Data extracts =
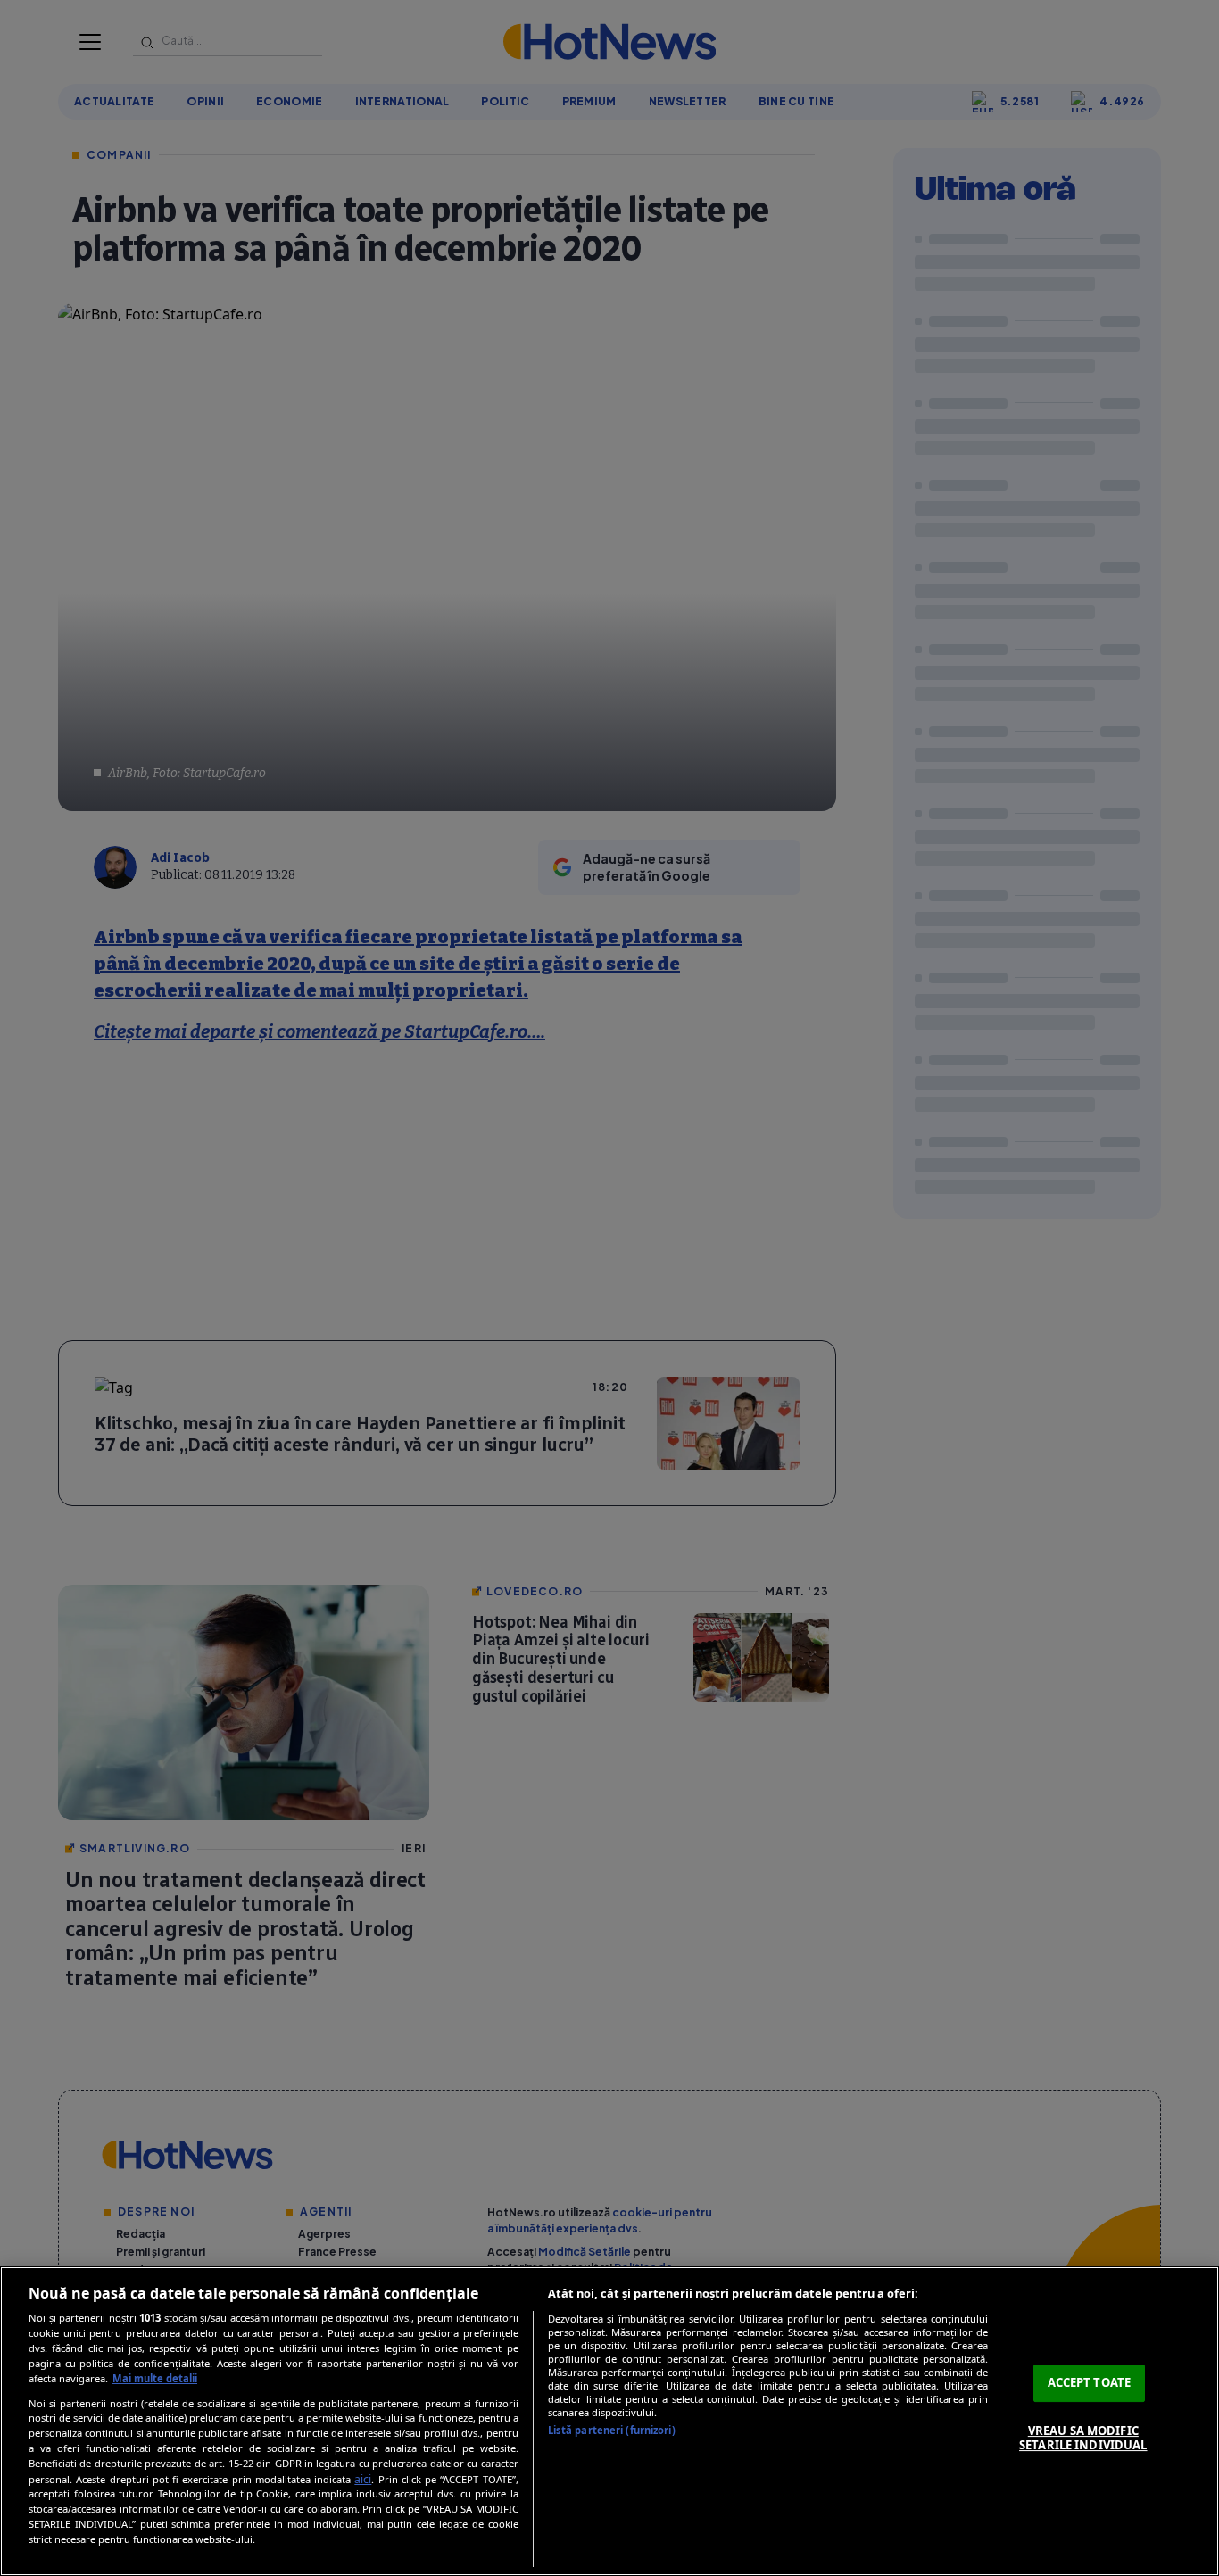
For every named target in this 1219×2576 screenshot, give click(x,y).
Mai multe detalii (154, 2378)
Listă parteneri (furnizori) (612, 2430)
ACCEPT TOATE (1090, 2382)
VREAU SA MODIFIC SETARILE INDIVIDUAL (1083, 2438)
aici (362, 2479)
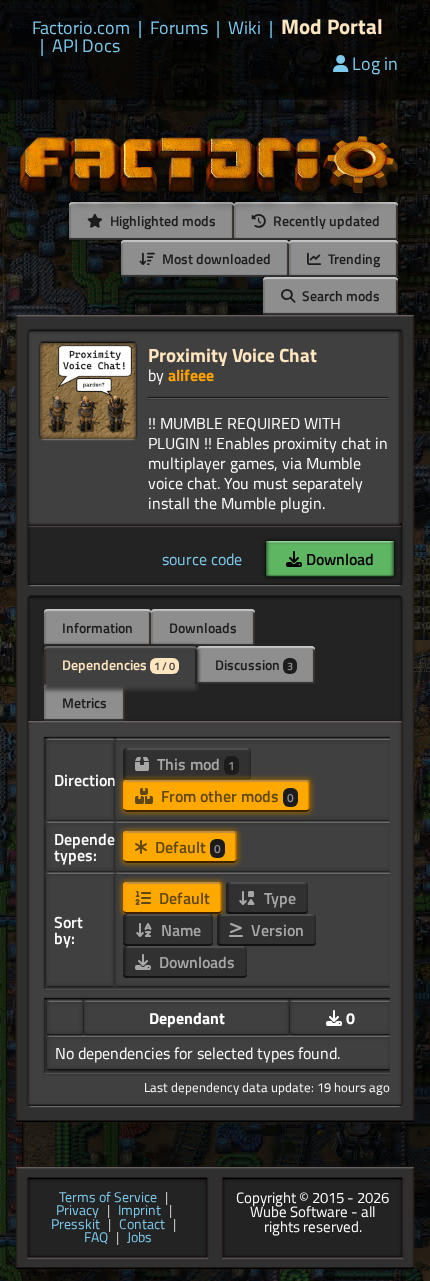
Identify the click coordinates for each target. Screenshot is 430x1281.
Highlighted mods (161, 220)
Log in (375, 63)
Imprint (139, 1211)
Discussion (254, 664)
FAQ (96, 1238)
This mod (194, 764)
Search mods (339, 295)
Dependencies (118, 664)
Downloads (203, 627)
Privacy (77, 1211)
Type (278, 898)
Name (179, 930)
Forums (179, 28)
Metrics (84, 702)
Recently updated (325, 220)
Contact (142, 1225)
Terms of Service (108, 1198)
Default (186, 847)
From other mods (225, 796)
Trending (352, 258)
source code (202, 559)
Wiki (244, 28)
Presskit (75, 1225)
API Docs (86, 46)
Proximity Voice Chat (232, 354)
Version (275, 930)
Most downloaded (215, 258)
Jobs (139, 1238)
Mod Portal (332, 26)
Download (338, 559)
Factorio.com (81, 28)
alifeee (191, 375)
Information (97, 627)
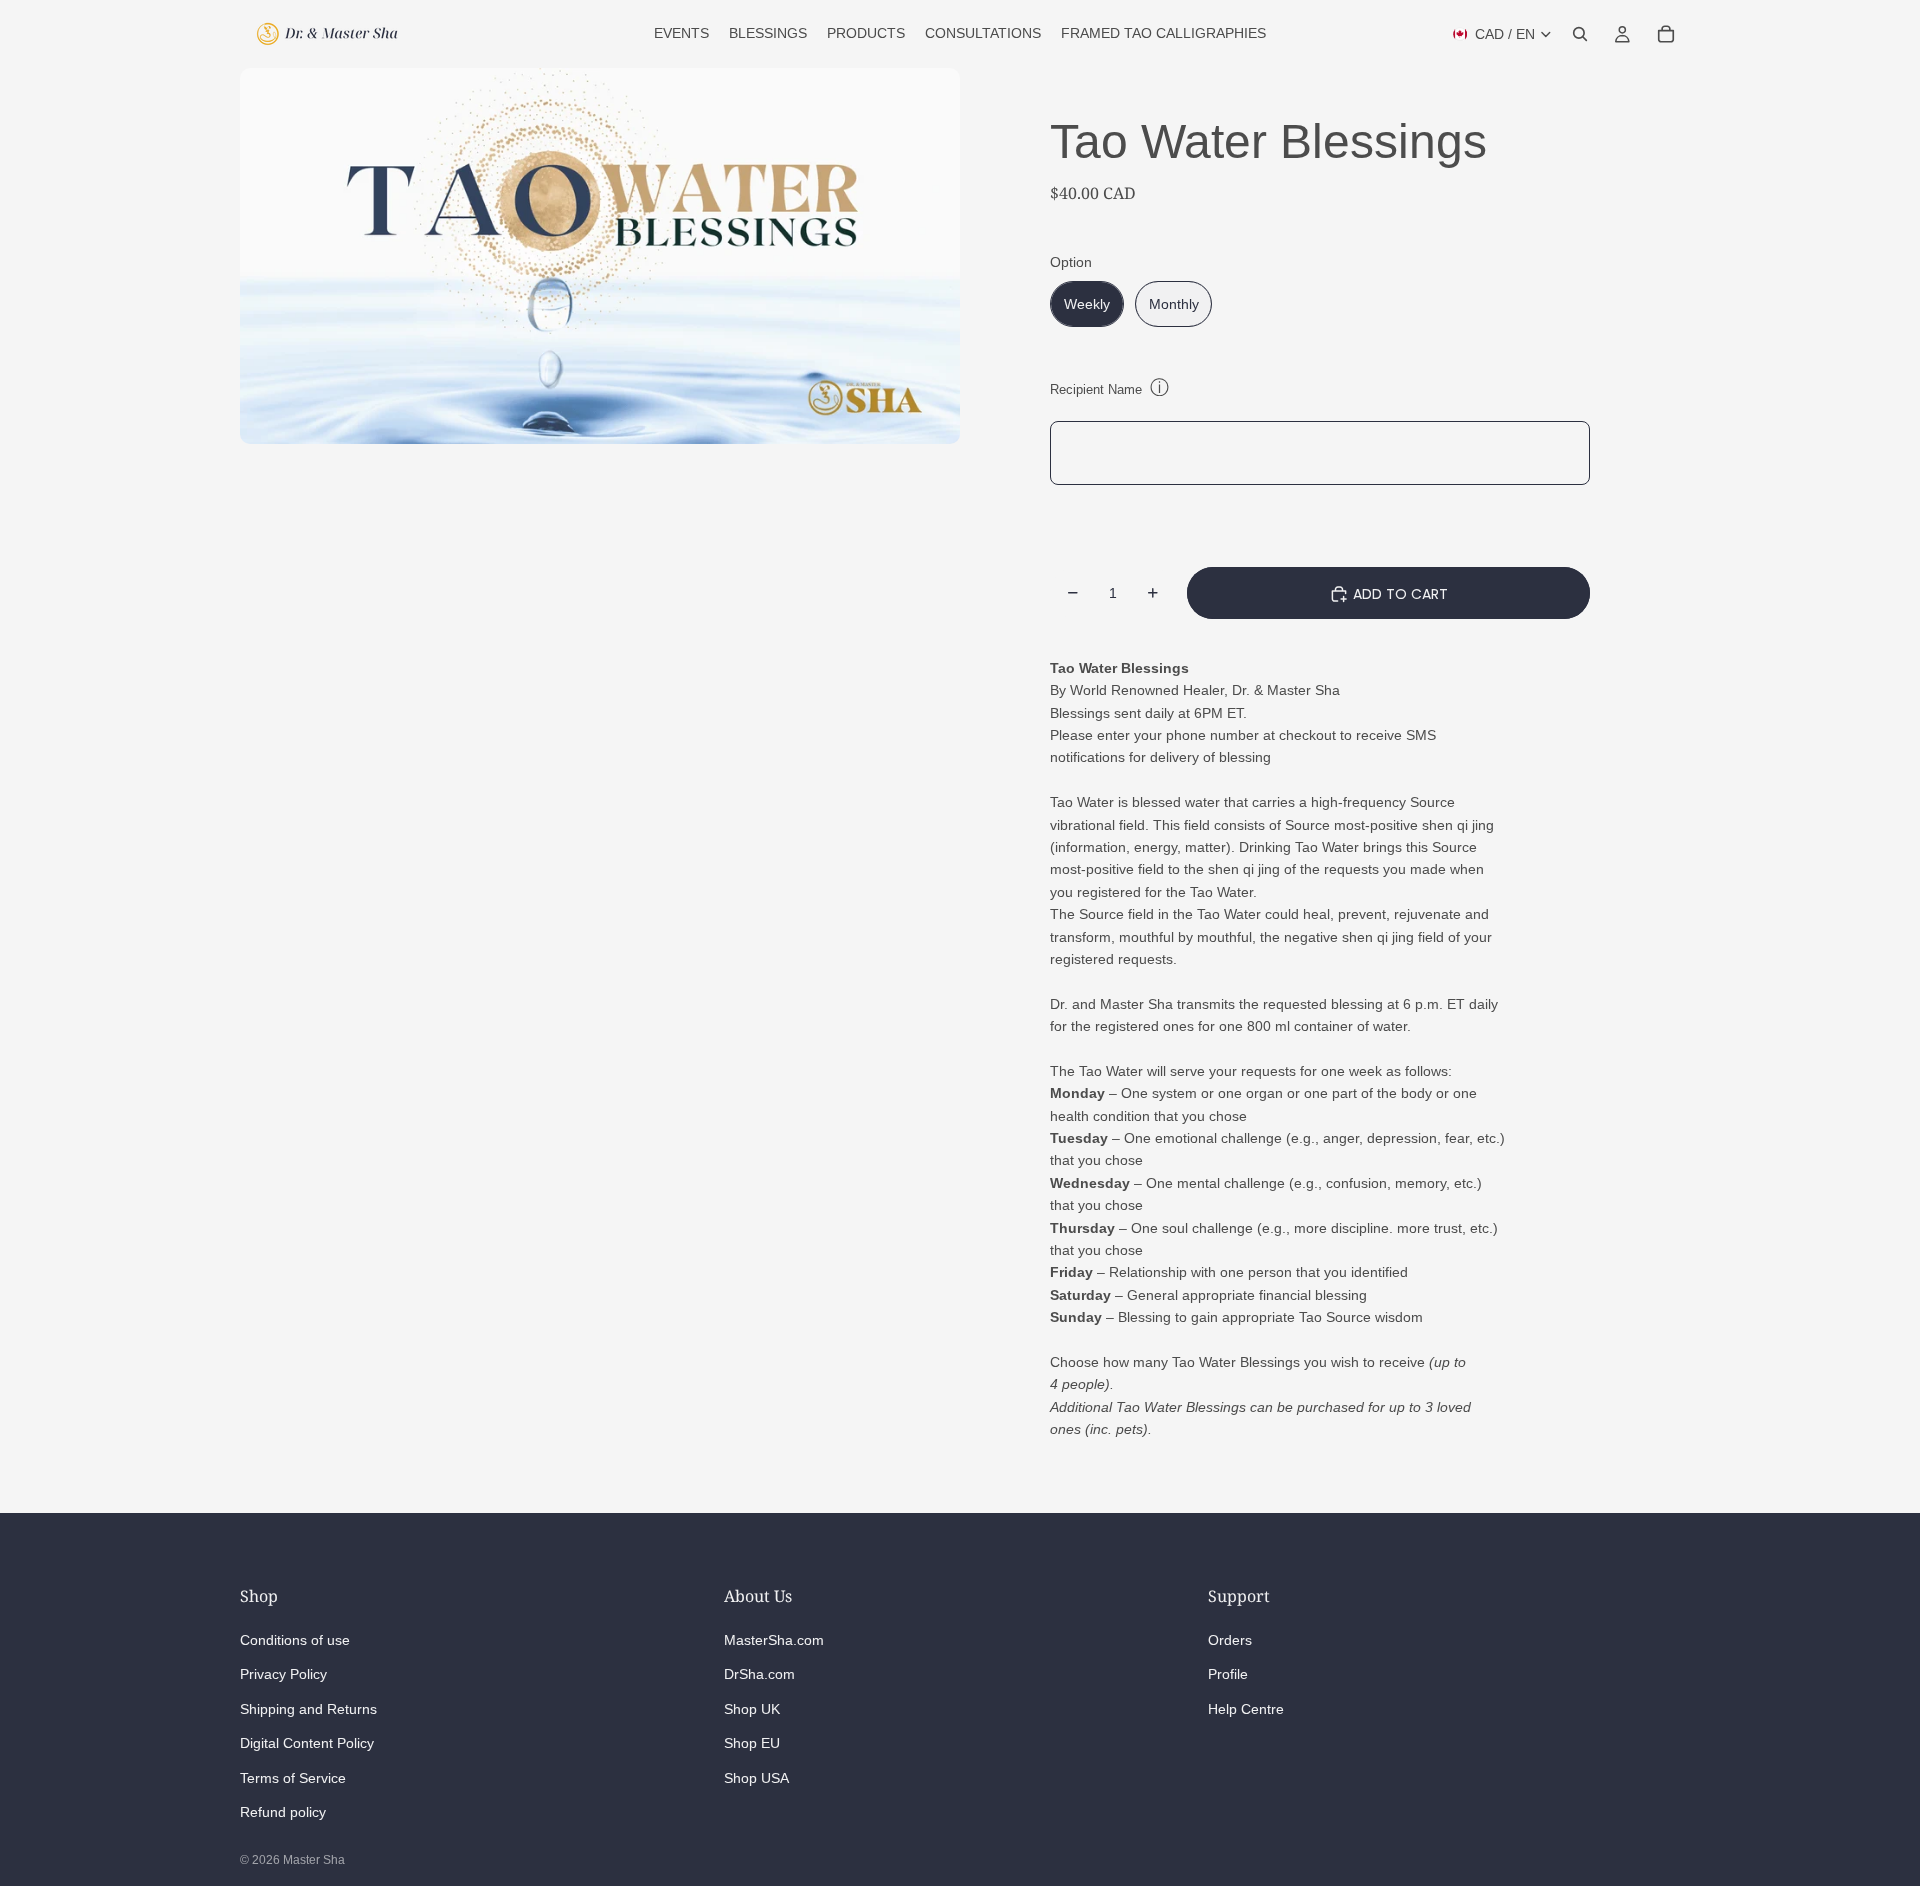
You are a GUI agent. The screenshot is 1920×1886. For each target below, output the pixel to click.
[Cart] (1666, 34)
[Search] (1580, 34)
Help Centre (1246, 1708)
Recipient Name (1096, 389)
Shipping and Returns (308, 1708)
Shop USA (756, 1777)
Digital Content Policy (307, 1743)
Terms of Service (293, 1777)
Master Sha (314, 1860)
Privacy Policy (283, 1674)
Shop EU (752, 1743)
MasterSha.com (774, 1640)
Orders (1230, 1640)
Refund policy (283, 1811)
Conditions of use (295, 1640)
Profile (1228, 1674)
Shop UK (752, 1708)
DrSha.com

Problem description =
Give back, word for word, the lines from the line that contains "Listă parteneri (furnizori) (612, 2430)" through the last line of the records, with no pictures and nothing else.

Task answer =
Listă parteneri (furnizori) (612, 2430)
ACCEPT TOATE (1090, 2382)
VREAU SA MODIFIC SETARILE INDIVIDUAL (1083, 2438)
aici (362, 2479)
Identify the click coordinates for each target. Screenshot is 430x1281.
Highlighted mods (161, 220)
Log in (375, 63)
Imprint (139, 1211)
Discussion (254, 664)
FAQ (96, 1238)
This mod (194, 764)
Search mods (339, 295)
Dependencies (118, 664)
Downloads (203, 627)
Privacy (77, 1211)
Type (278, 898)
Name (179, 930)
Forums (179, 28)
Metrics (84, 702)
Recently updated (325, 220)
Contact (142, 1225)
Terms of Service (108, 1198)
Default (186, 847)
From other mods (225, 796)
Trending (352, 258)
source code (202, 559)
Wiki (244, 28)
Presskit (75, 1225)
API Docs (86, 46)
Proximity Voice Chat (232, 354)
Version (275, 930)
Most downloaded (215, 258)
Jobs (139, 1238)
Mod Portal (332, 26)
Download (338, 559)
Factorio.com (81, 28)
alifeee (191, 375)
Information (97, 627)
You are a GUI agent. The screenshot is 1920×1886. For each target below, output the pixel to click.
[Cart] (1666, 34)
[Search] (1580, 34)
Help Centre (1246, 1708)
Recipient Name (1096, 389)
Shipping and Returns (308, 1708)
Shop USA (756, 1777)
Digital Content Policy (307, 1743)
Terms of Service (293, 1777)
Master Sha (314, 1860)
Privacy Policy (283, 1674)
Shop EU (752, 1743)
MasterSha.com (774, 1640)
Orders (1230, 1640)
Refund policy (283, 1811)
Conditions of use (295, 1640)
Profile (1228, 1674)
Shop UK (752, 1708)
DrSha.com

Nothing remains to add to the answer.